The next issue is looking at what scopes the commitments cover. A few developers are still only looking at their scope 1 (direct fossil-fuel use) and scope 2 (indirect energy use, such as grid electricity) emissions, which are directly in their control and easier to measure. However, the majority have now started to recognise the importance of including all their scope 3 (indirect emissions), even where these are more difficult to track and measure.

The key scope 3 emissions for the industry are the embodied carbon emissions associated with building the assets, as well as those associated with their tenant energy use. Only by working with their occupiers and supply chains can developers hope to make any meaningful reductions in these areas. To address this, developers such as Grosvenor have published extensive supply chain charters to first work with and then hold their supply chain to account.

The Crown Estate - biophilic design © Andrew Hendry

Source: Andrew Hendry

Biophilic design at the Crown Estate offices

It is interesting that most have purely focused on the performance of assets, while only a few of the leaders have included their whole business operations. While it is true that real estate portfolios account for the majority of emissions, operations such as business travel, staff commuting, purchased goods and services can still make up a significant proportion – and these need to be considered as well.

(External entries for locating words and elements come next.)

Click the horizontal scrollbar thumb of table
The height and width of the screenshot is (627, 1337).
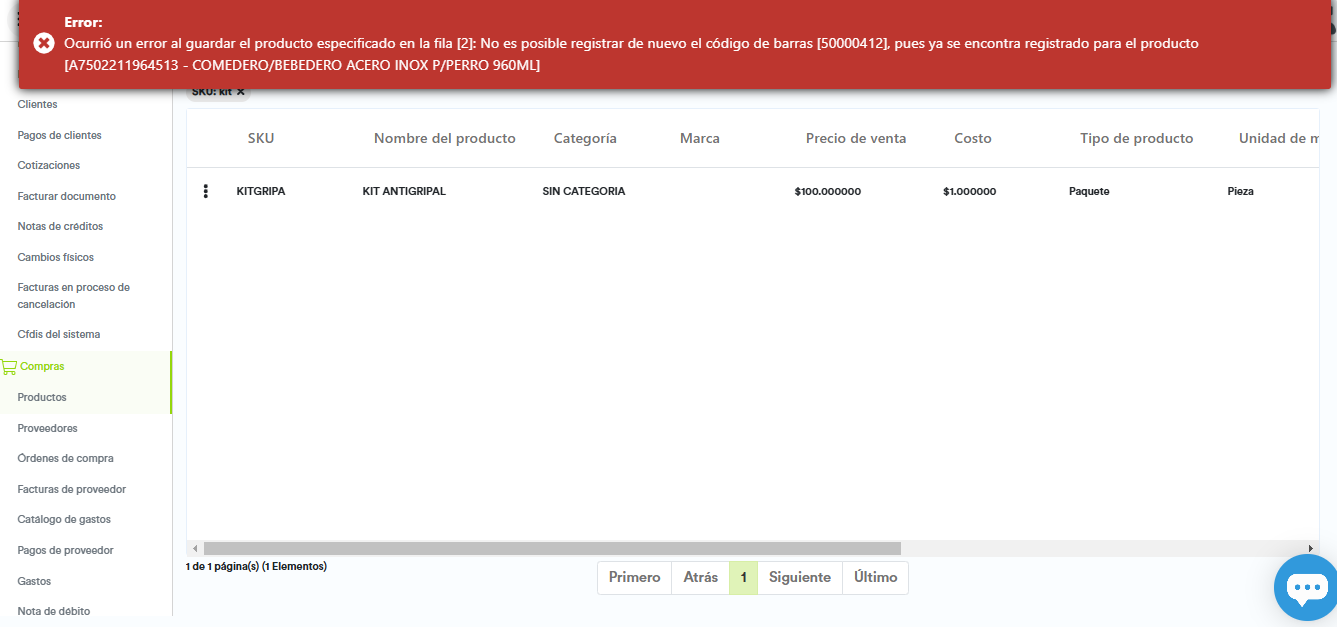(x=551, y=549)
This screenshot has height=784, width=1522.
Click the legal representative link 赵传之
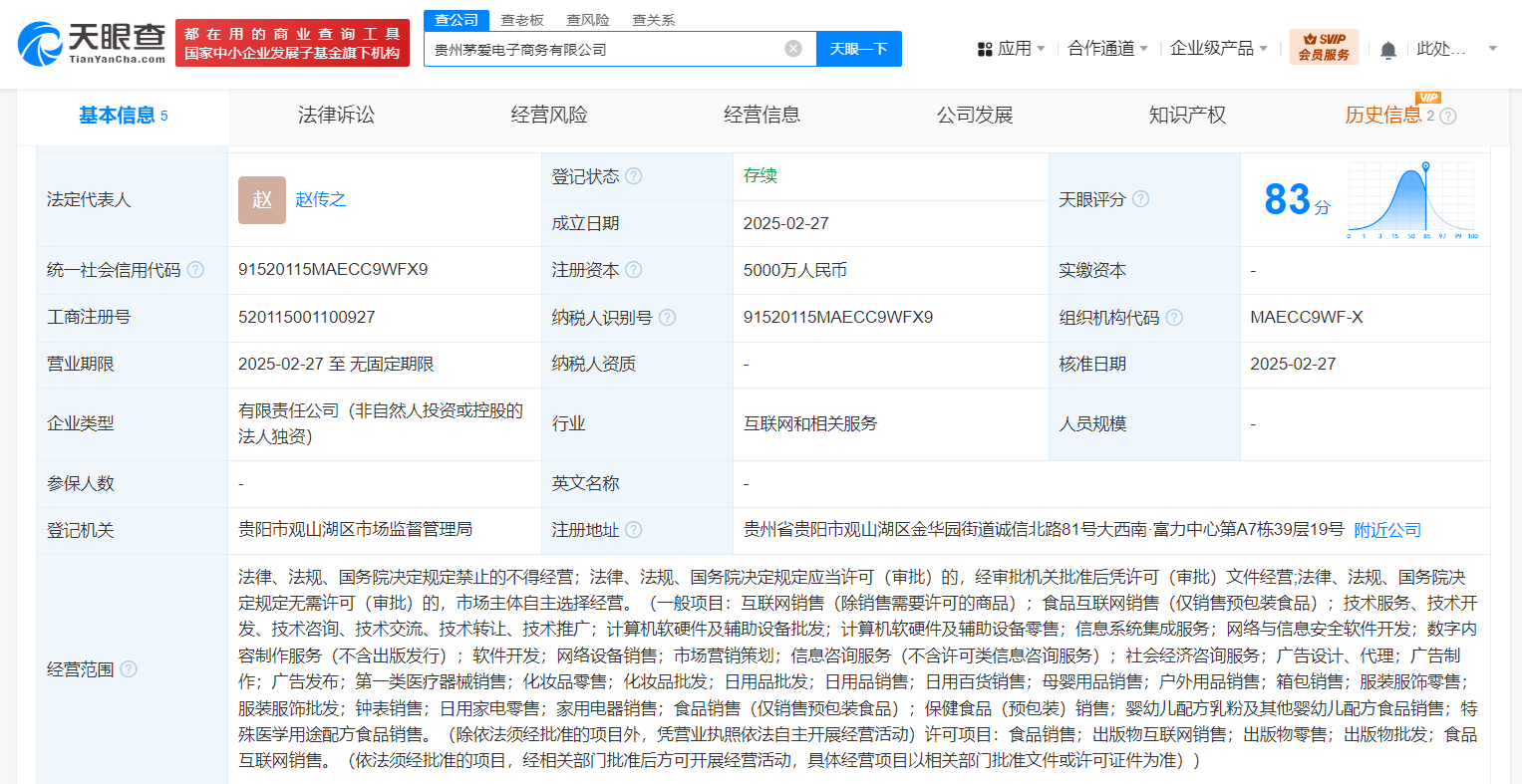321,198
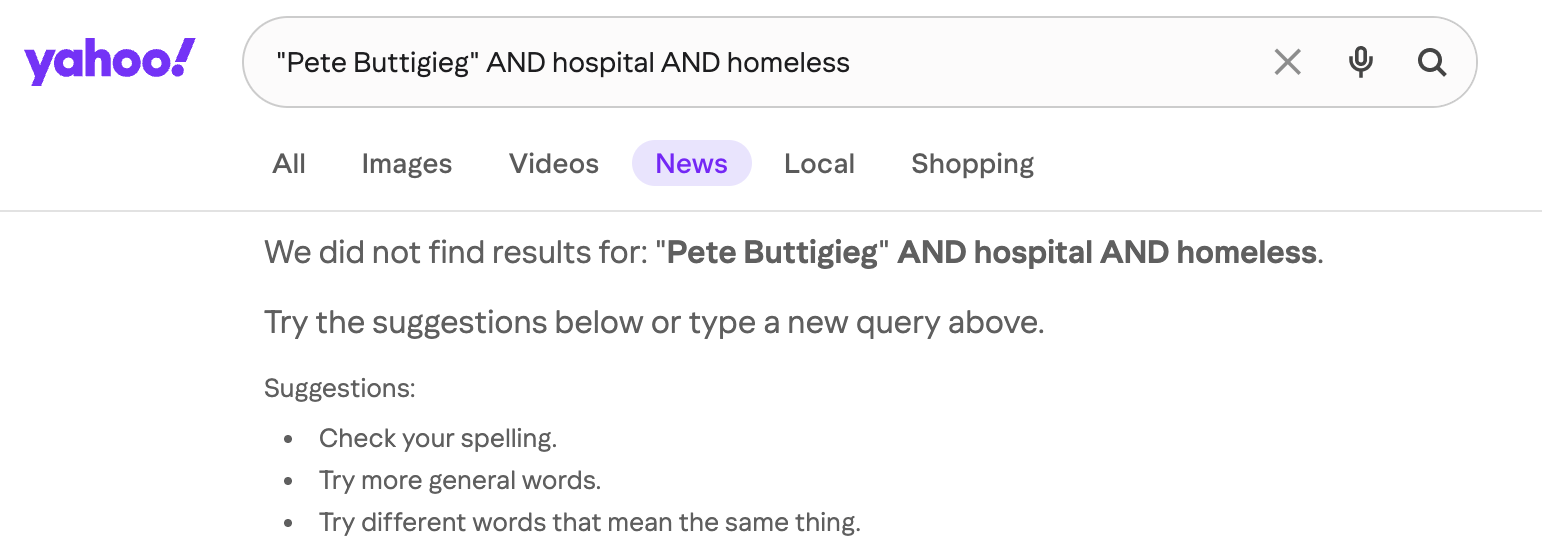Click bolded 'Pete Buttigieg' in no-results message
This screenshot has height=558, width=1542.
[x=772, y=253]
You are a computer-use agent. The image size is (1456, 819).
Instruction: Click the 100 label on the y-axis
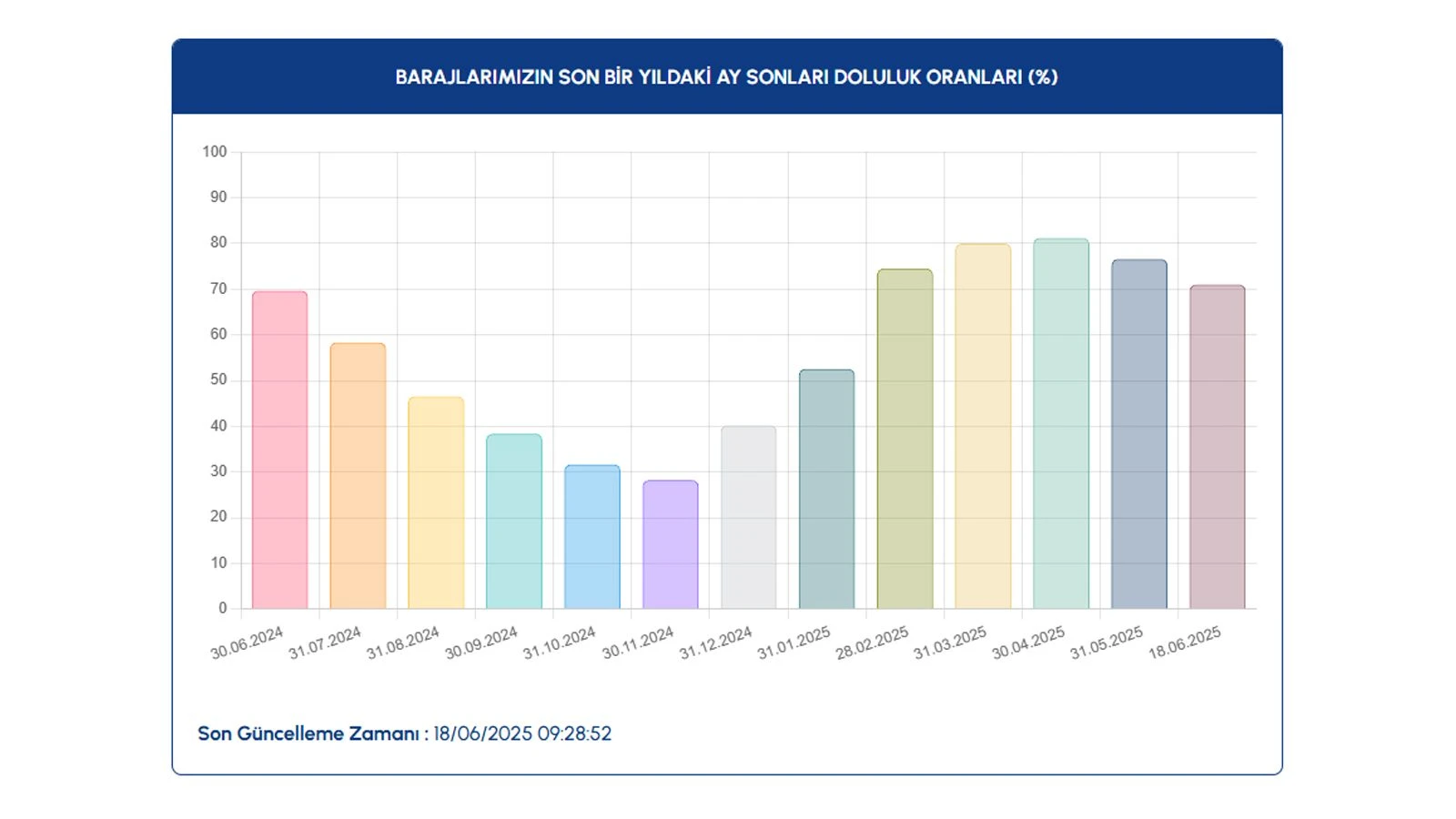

To help with this, the UK Green Building Council (UKGBC) has published Scope 3 Reporting in Commercial Real Estate, which sets out what emission streams organisations should consider as part of their reporting framework, based on the greenhouse gas protocol.

Another area of divergence for developers is around the use of biogas in their portfolios. While biogases are a low carbon source, they are not zero carbon and are typically added directly to the national gas network, meaning that you are still predominately burning fossil fuels on site.

Similarly, the methodology of green electricity purchase varies, with some developers looking for large-scale green power purchase agreements, while others have simply gone for green tariffs which are questionable in terms of whether they are truly green or not.  

The UKGBC’s recently published Renewable Energy Procurement and Carbon Offsetting Guidance for Net Zero Carbon Buildings gives guidance on how to procure good-quality green electricity, which results in new installed renewable energy capacity that otherwise would not have been possible.

Finally, it has been interesting to see the range of offsetting strategies developers are employing, with the inclusion of some large-scale insetting on their wider estates; including the Crown Estate, which has identified opportunities for carbon sequestration and restoring nature by encouraging biodiversity in its marine and rural estates to address both the climate and ecological emergencies.

A number have set internal carbon shadow prices at level in line with the government’s Green Book carbon price (£70 per tonne of carbon dioxide) to drive internal carbon markets and the transition to net zero carbon, while others have simply used internationally recognised offsets which are very cheap (£5-£20 per tonne of carbon dioxide).

While there are certainly still those who lag behind, overall the progress of developers in the UK has been good. The next step will be to see some real concerted action towards achieving these commitments.